Les attaques de la part du gouvernement italien contre les immigrés se sont notamment focalisées sur la communauté roumaine assimilée de manière générale à la communauté tsigane. De plus, l’Italie a été traversée ces derniers jours par des violences extrémistes (chasse aux roumains par des milices citoyennes auto constituées, incendie criminelle de camps de réfugiés tziganes, etc.). Celles-ci se sont en effet accrues avec les annonces du gouvernement de durcir sa politique vis-à-vis des immigrés aussi bien sur le territoire, par les expulsions, qu’aux frontières, par un contrôle policier accru. En Italie, les Roumains sont honnis par beaucoup qui les considèrent comme responsables de beaucoup de maux que connaît le pays. Les Roumains sont aussi indifféremment réduits aux Roms dans bon nombre de discours. Or tous les Roumains ne sont pas des Roms. Malheureusement, cette différence, le gouvernement en place ne semble pas la percevoir complètement…
Pourtant, la différence est très importante. Les Roumains, qui représentent la première communauté immigrée en Italie, sont issus d’un pays membre des pays de l’UE et sont donc soumis aux mêmes règles de circulation et d’accueil que tous les autres ressortissants européens. L’Italie n’a donc aucune raison d’attribuer à un traitement spécifique aux Roumains. La question des Roms est quant à elle bien différente. Les Roms qui résident en Italie viennent en effet pour une partie de la Roumanie mais aussi des Balkans, notamment de la Bosnie, de l’Albanie et de la Serbie, pays qu’ils ont bien souvent du quitter au moment des guerres d’ex-Yougolslavie.
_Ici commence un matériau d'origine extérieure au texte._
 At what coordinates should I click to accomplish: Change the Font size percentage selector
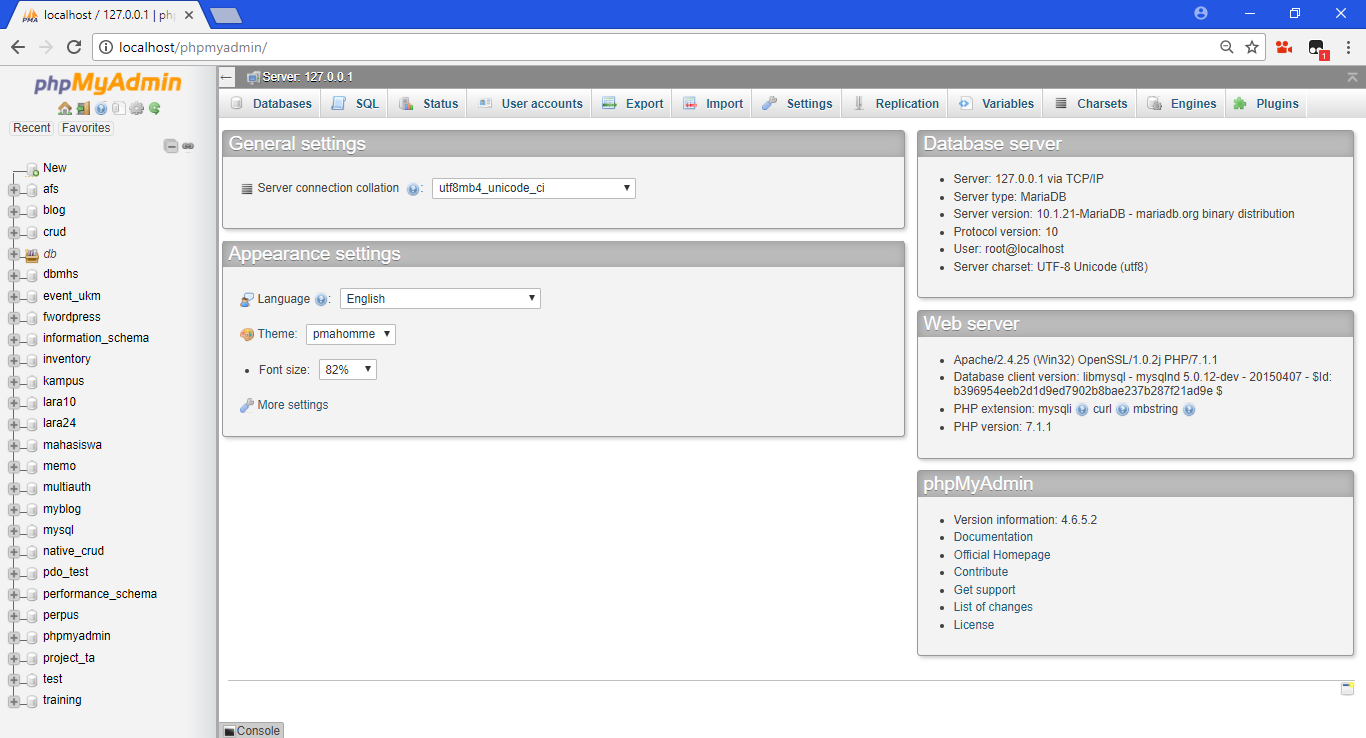click(347, 369)
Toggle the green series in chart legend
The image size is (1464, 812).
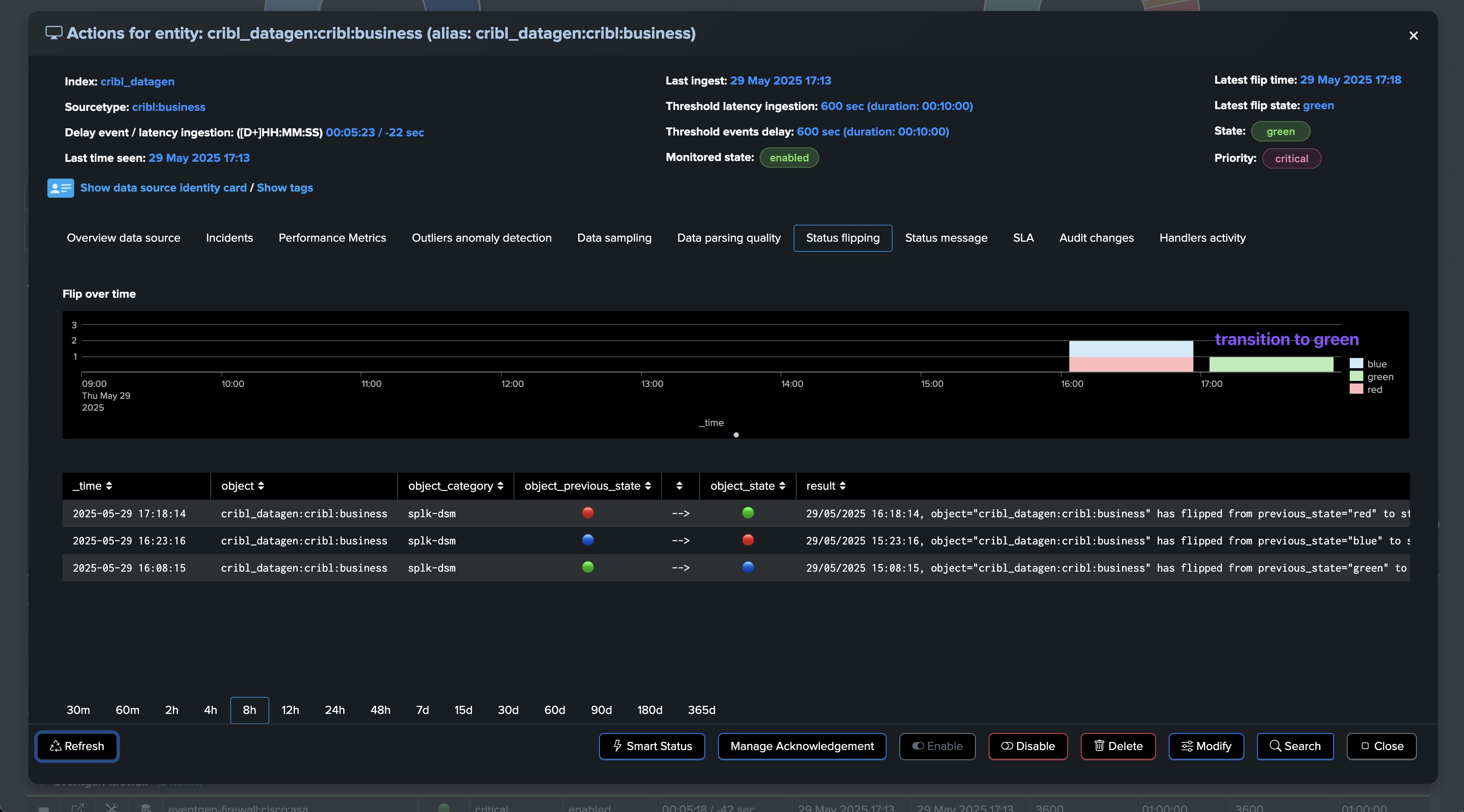click(1379, 377)
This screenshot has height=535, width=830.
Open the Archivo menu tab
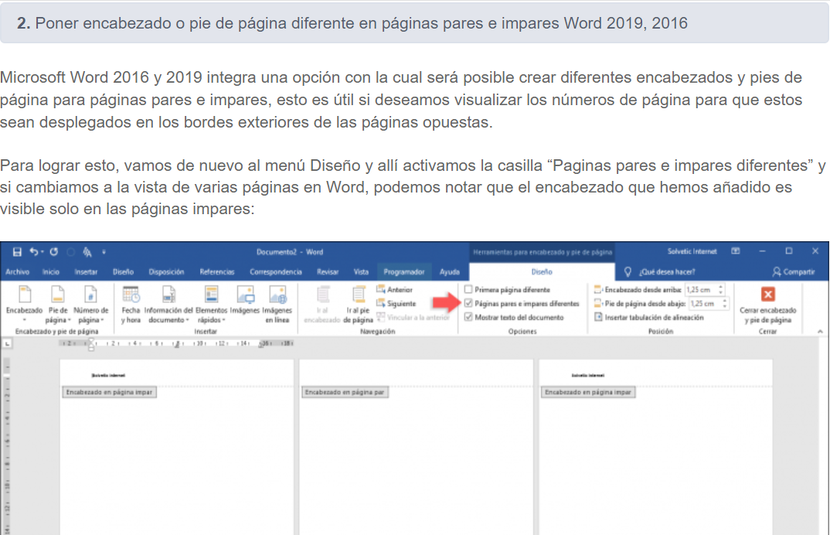coord(17,271)
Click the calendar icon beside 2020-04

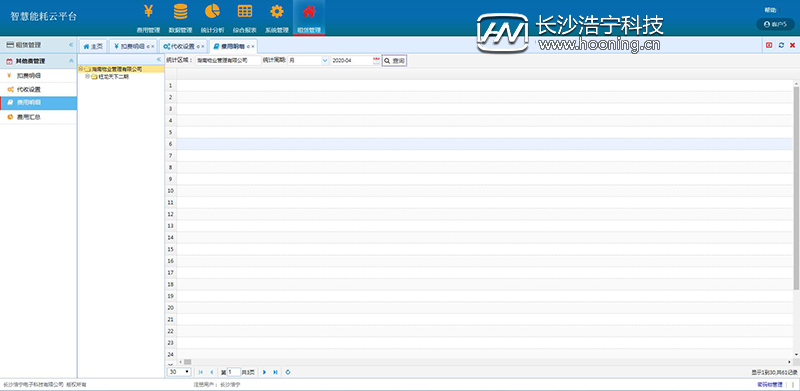377,61
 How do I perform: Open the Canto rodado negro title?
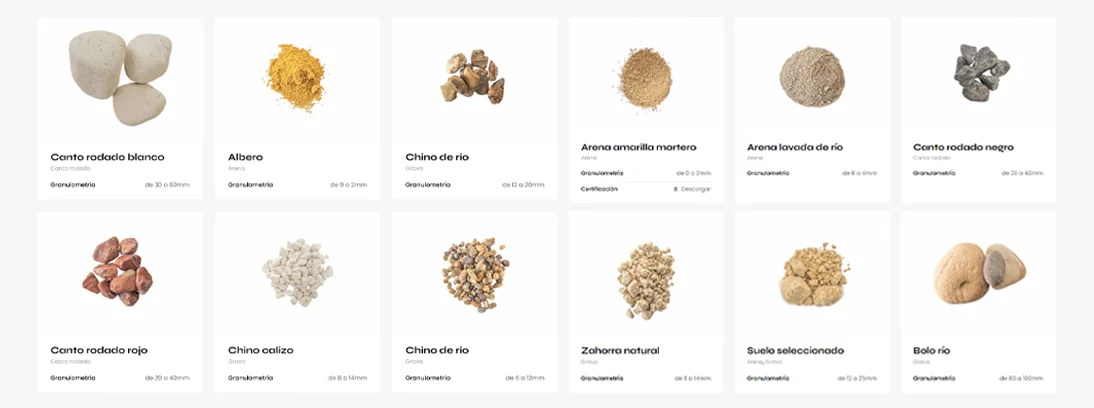pos(964,147)
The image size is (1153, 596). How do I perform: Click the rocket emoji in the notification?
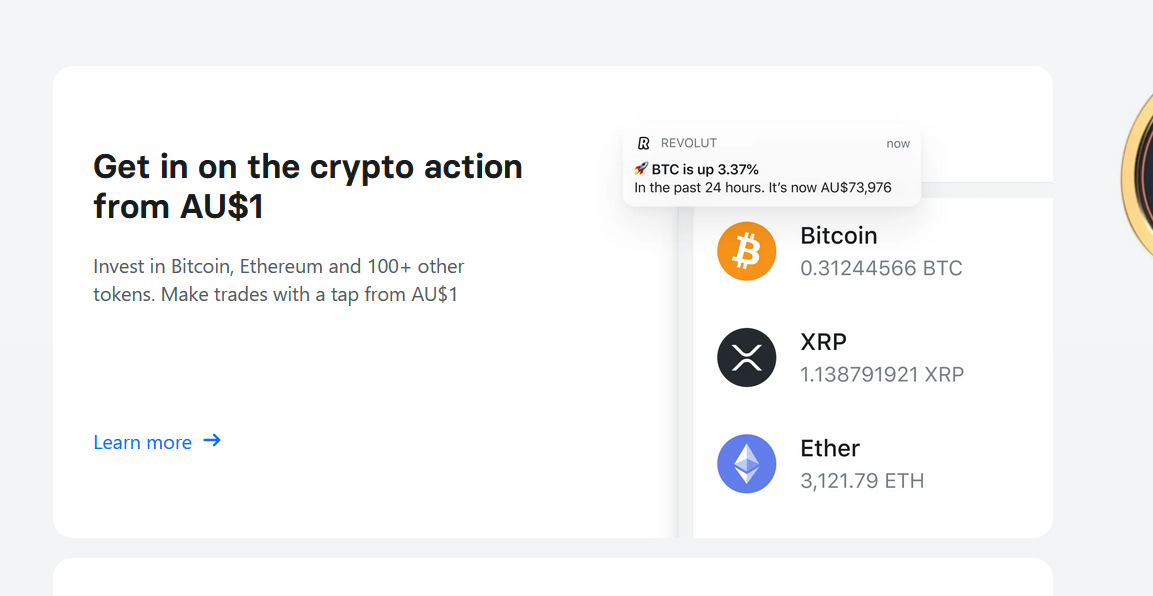(641, 169)
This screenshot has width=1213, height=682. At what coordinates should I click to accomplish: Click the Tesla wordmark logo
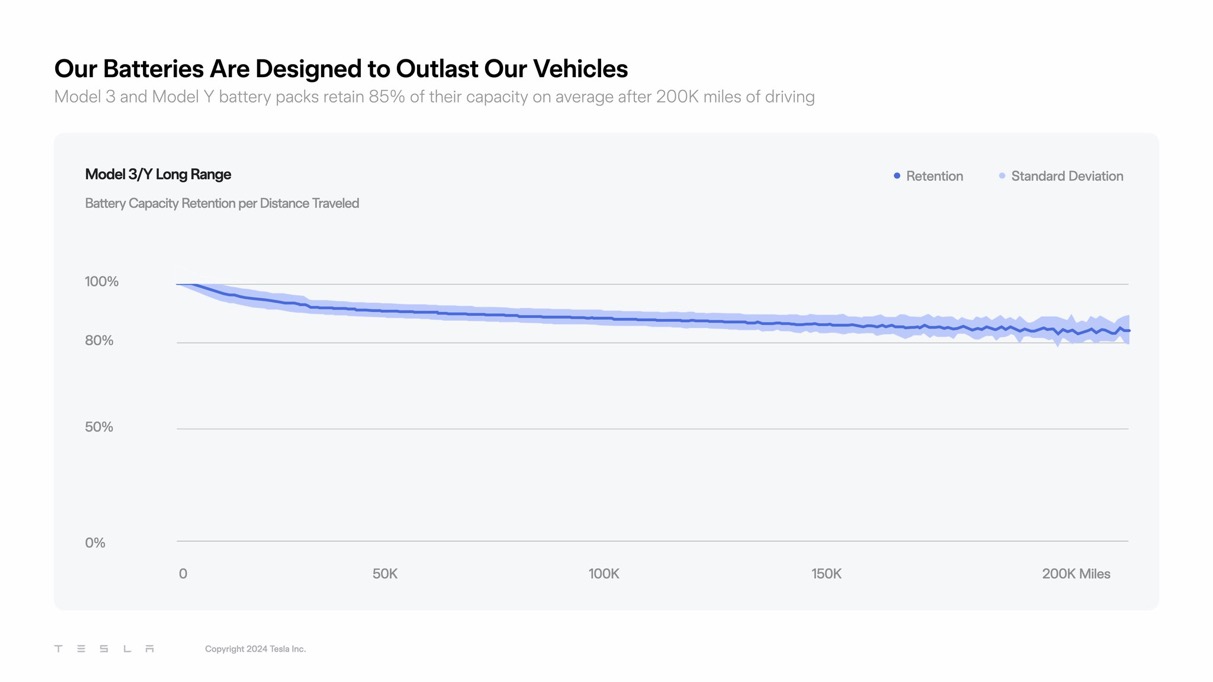pos(104,649)
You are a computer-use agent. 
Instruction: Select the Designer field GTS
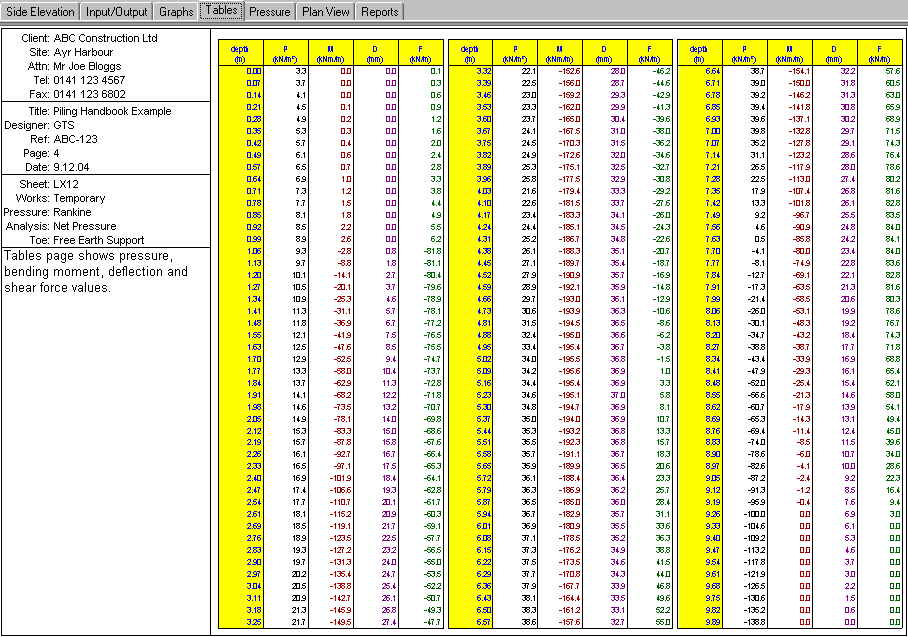(x=66, y=126)
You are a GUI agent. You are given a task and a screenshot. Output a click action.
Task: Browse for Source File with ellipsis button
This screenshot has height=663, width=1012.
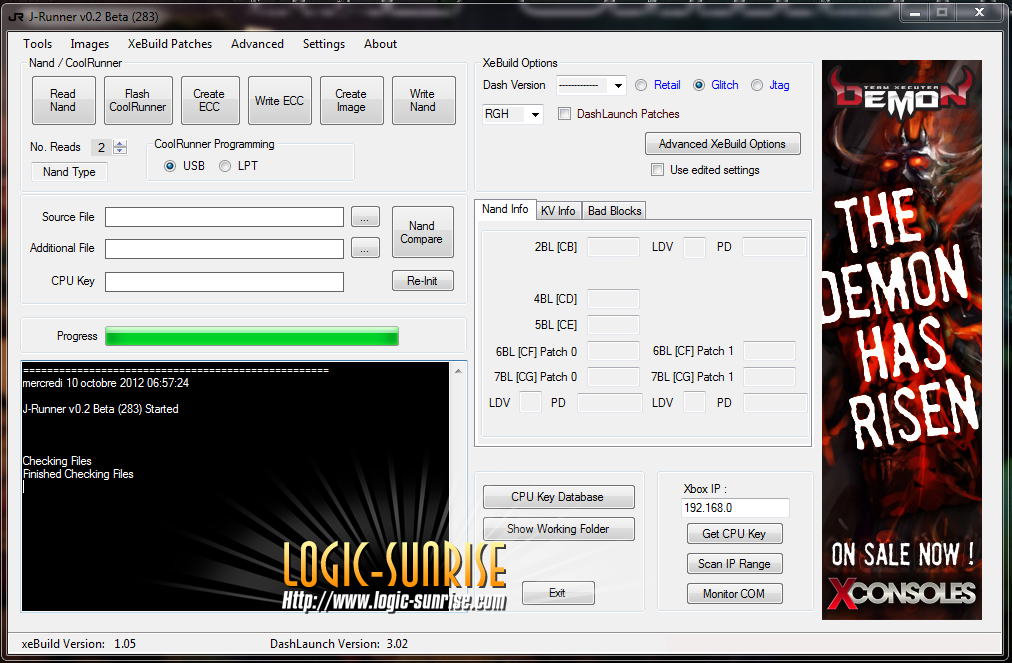[x=366, y=217]
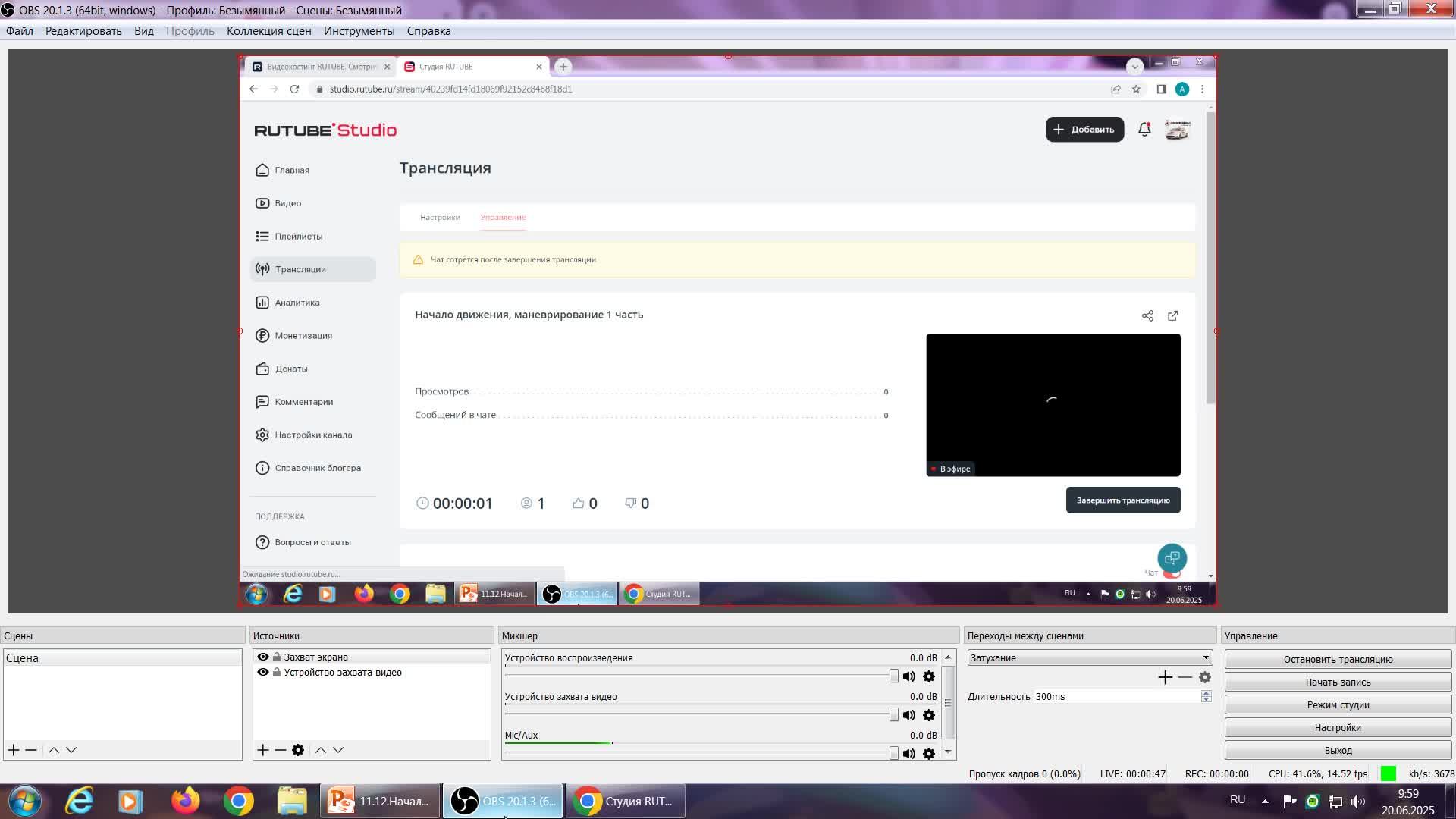Adjust Устройство воспроизведения volume slider handle
This screenshot has height=819, width=1456.
coord(893,676)
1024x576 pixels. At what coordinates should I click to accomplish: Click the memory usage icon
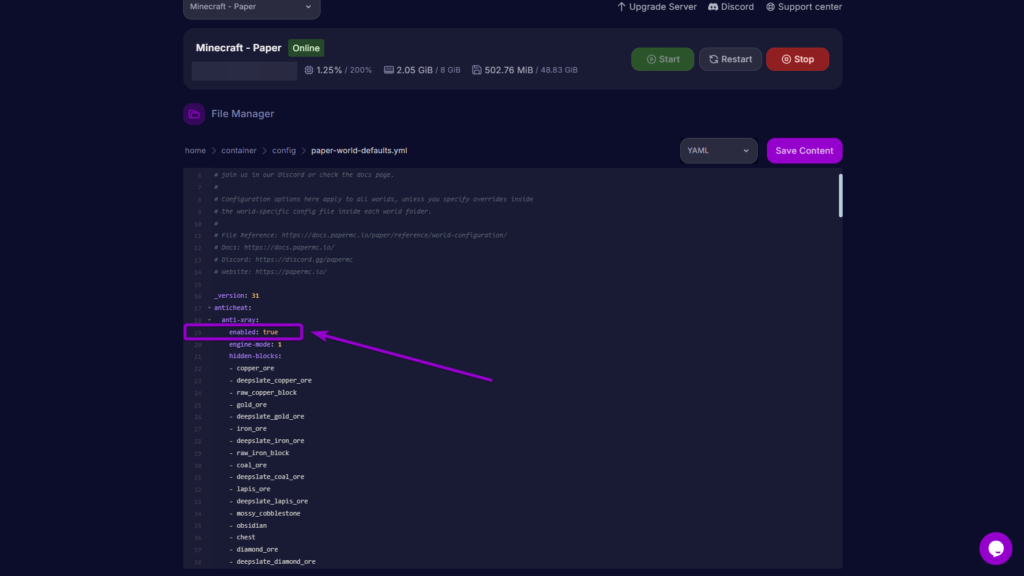(388, 71)
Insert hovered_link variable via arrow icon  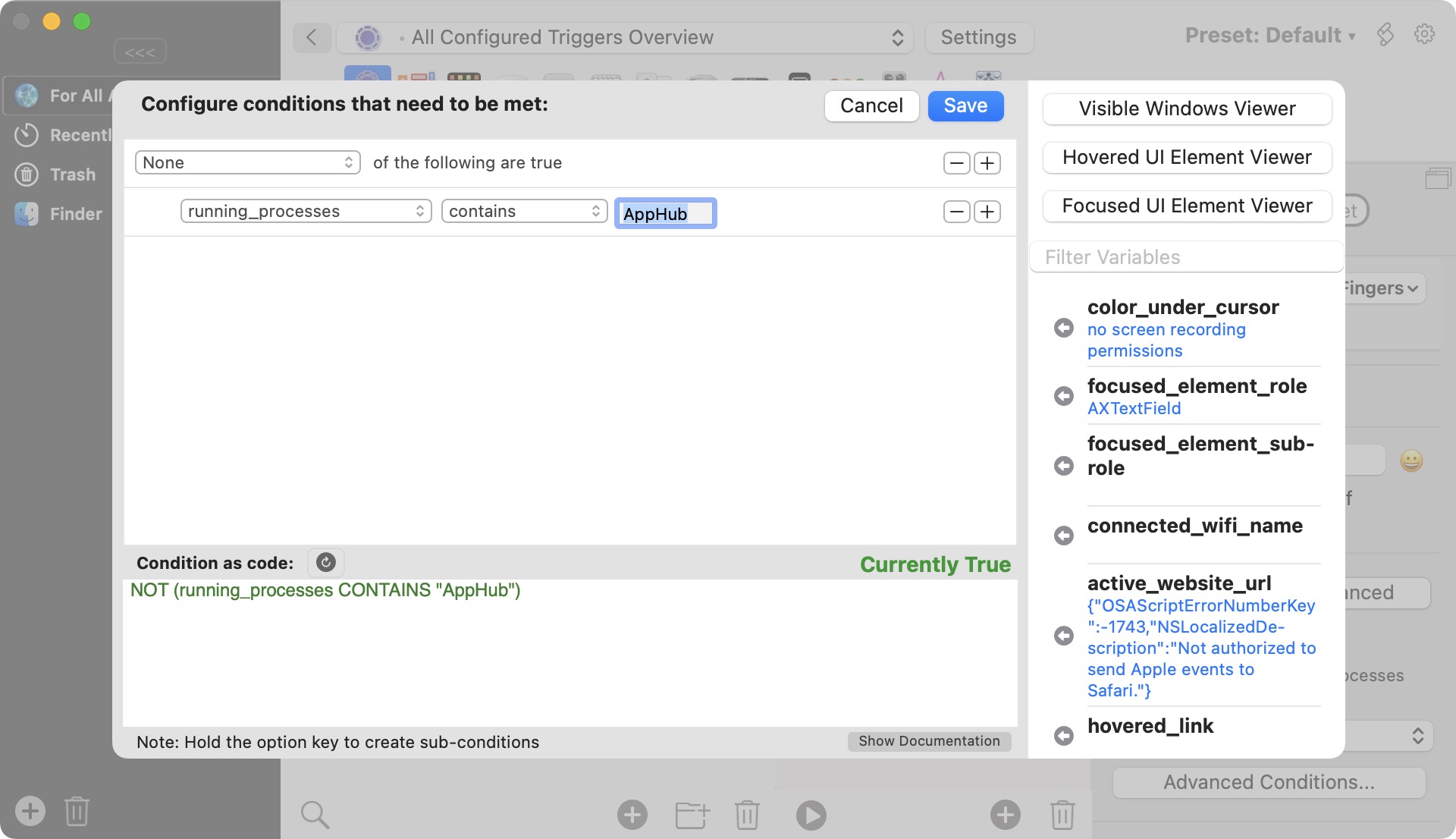pos(1064,735)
En outre, les Roms ne sont pas une réalité spécifiquement italienne. En effet, la question des Roms ne peut pas se poser en termes d’immigration puisque ce peuple est originairement un peuple nomade. La question est donc bien celle de l’intégration des Roms au sein de l’UE. Les Roms forment une communauté qui n’obéit pas au schéma traditionnel de la communauté nationale (le territoire national n’a aucun sens pour eux) et c’est précisément cela qui pose problème à des sociétés nationales européennes comme l’Italie. Et c’est aussi pourquoi il ne saura jamais être question de la création d’un Etat tzigane comme le propose l’extrême droite européenne. Seule une politique européenne d’intégration des Roms et de lutte contre les discriminations peut être une réponse appropriée à la situation déplorable que connaissent aujourd’hui les Roms.
Ainsi, suite notamment aux violences contre les Roms qui ont eu lieu en Italie, les députés européens ont débattu, mardi 20 mai, en séance plénière du Parlement européen de la question de l’intégration des Roms. La situation des Roms est désastreuse dans toute l’Europe où cette communauté est de fait exclue de la société. Les Roms sont parqués dans des camps où toute dignité humaine a disparu. Les Roms, auxquels on accole encore des clichés d’un autre temps, alimentent à tort les plus nauséabonds fantasmes de la société. Les Roms, puisqu’on leur refuse tout intégration en niant leur spécificité et leur histoire, sont bel et bien traités comme des parias en Europe. Enfin, l’instrumentalisation d’un soi-disant péril Rom nourrit bon nombre de politique populiste.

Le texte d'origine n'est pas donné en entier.